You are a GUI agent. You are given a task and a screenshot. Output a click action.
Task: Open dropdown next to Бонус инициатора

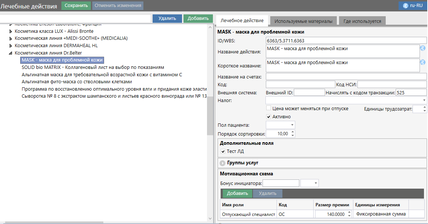pos(316,183)
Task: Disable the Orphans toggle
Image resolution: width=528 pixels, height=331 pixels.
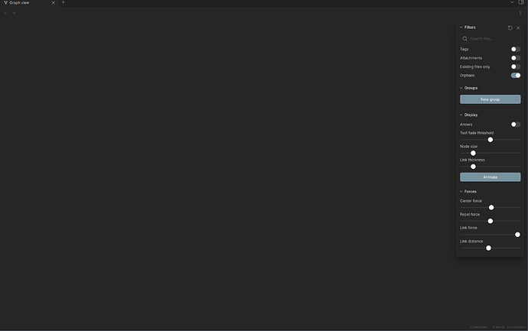Action: 515,76
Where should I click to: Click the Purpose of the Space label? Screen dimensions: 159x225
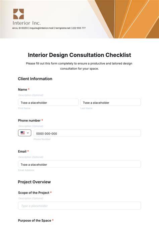(x=35, y=221)
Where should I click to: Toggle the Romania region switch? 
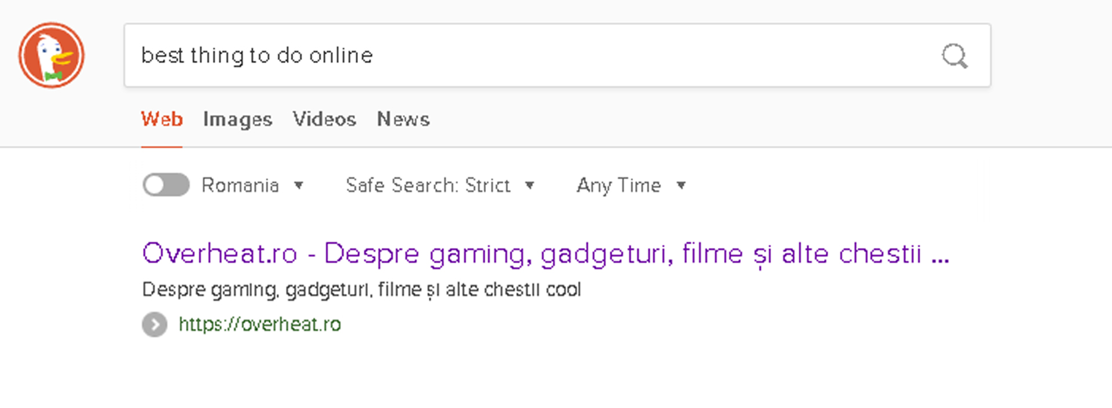click(166, 185)
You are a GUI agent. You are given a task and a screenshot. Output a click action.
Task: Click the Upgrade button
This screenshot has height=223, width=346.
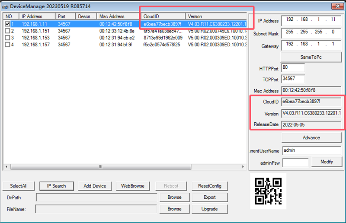click(210, 209)
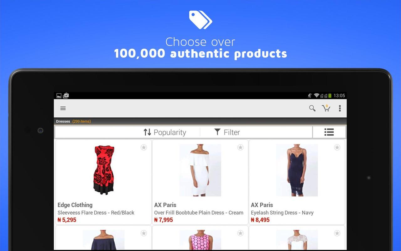Open the shopping cart icon
Viewport: 401px width, 251px height.
[x=326, y=108]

______

PROBLEM DESCRIPTION
Print the material precisely as given, dropping any images it holds.

WRITTEN ANSWER
You are a GUI agent. You are given a task and a screenshot. Output a click action.
Task: Open dropdown next to Бонус инициатора

pos(316,183)
Task: Disable the Orphans toggle
Image resolution: width=528 pixels, height=331 pixels.
Action: 515,76
Where should I click to: Click the Purpose of the Space label? Screen dimensions: 159x225
(x=35, y=221)
Where should I click to: Toggle the Romania region switch? 
click(166, 185)
You are a GUI agent. You are given a task and a screenshot. Output a click action.
Task: Click the Upgrade button
This screenshot has height=223, width=346.
click(210, 209)
Open the shopping cart icon
Viewport: 401px width, 251px height.
[x=326, y=108]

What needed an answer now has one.